Retrieval-Augmented Generation (RAG) retrieval is the process of searching a vector database for the most relevant information in response to a user query.

Note

This guide assumes you have already ingested files into your vector store. If you haven't already follow the Ingestion guide on how you can do that.

To retrieve chunks that have already been ingested (without uploading new files), navigate to your organization using the Organization dropdown in the top left of the Devant console header. In the left navigation menu, click RAG, then select Retrieval.

Step 1: Initialize vector store¶

Select Pinecone as the vector database.
Enter the API key in the API Key field.

Info
To create an API key, refer to the Pinecone API key documentation.
Enter the Collection Name from which you want to retrieve data.
Click Next.

Step 2: Configure the embedding model¶

Select text-embedding-ada-002 embedding model from the OpenAI dropdown.
Enter the API key in the Embedding Model API Key field.

Info
To create an API key, refer to the OpenAI platform documentation.
Click Next.

Step 3: Query and retrieve chunks¶

Execute queries to ensure proper data retrieval.

Enter a query according to the content of the files ingested previously.
Maximum chunks to retrieve and Minimum similarity threshold are automatically populated with default values. You can modify them if needed.
Info
- Maximum chunks to retrieve defines the number of matching chunks to retrieve against the query.
- Minimum similarity threshold determines whether a chunk is relevant enough to be considered a match for a given query. Expressed as a value between 0 and 1 (for example, 0.7 or 70% similarity).
Click Retrieve.
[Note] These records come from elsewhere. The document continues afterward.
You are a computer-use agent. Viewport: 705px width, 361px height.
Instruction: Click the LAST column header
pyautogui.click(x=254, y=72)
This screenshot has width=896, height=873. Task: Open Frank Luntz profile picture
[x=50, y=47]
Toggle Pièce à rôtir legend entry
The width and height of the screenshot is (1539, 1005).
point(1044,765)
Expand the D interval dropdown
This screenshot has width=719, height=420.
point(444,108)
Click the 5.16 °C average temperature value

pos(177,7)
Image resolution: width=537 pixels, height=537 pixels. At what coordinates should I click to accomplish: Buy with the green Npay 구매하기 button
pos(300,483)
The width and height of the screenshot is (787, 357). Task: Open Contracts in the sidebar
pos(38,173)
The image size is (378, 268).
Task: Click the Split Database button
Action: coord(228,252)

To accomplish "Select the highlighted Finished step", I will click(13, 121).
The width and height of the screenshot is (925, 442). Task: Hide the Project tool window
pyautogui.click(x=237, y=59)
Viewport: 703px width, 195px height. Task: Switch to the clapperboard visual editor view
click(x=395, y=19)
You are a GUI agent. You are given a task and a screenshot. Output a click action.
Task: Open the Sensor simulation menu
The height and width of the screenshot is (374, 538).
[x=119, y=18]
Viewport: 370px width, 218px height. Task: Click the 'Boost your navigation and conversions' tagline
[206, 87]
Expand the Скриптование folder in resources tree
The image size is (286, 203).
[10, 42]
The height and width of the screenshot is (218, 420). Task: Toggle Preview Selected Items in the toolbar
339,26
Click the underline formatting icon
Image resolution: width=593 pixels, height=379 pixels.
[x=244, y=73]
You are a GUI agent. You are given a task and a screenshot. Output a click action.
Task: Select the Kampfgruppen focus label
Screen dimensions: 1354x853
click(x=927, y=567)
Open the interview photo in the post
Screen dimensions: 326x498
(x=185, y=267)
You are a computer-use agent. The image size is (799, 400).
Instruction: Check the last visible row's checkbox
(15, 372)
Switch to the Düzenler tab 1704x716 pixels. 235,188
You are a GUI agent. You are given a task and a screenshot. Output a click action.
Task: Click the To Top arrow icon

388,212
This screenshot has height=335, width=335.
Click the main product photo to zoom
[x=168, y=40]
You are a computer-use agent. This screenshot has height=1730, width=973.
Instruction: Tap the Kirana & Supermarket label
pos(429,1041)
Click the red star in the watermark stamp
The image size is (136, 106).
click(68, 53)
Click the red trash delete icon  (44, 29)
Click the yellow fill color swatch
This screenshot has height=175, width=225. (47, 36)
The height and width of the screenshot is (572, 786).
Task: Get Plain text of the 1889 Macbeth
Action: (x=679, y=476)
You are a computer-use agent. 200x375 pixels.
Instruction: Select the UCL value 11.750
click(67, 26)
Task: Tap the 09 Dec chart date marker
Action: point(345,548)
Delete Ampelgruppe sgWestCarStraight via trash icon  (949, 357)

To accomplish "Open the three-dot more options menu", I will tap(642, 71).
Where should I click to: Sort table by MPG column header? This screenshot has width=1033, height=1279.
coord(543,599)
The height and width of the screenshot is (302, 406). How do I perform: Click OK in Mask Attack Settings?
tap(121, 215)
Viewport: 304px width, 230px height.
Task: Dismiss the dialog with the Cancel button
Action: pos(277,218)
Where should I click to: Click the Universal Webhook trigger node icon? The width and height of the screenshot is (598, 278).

The search results will display the chunks that match the query.

Info

Devant's retrieval process uses a reranking model to ensure that only the most accurate and contextually relevant chunks are returned.

RAG retrieval

After completing the RAG ingestion process, you can also implement a RAG retrieval to connect your vector database with user queries and generate responses using the WSO2 Integrator: BI.

For detailed implementation steps and configuration, refer to the RAG retrieval tutorial in the WSO2 Integrator: BI documentation.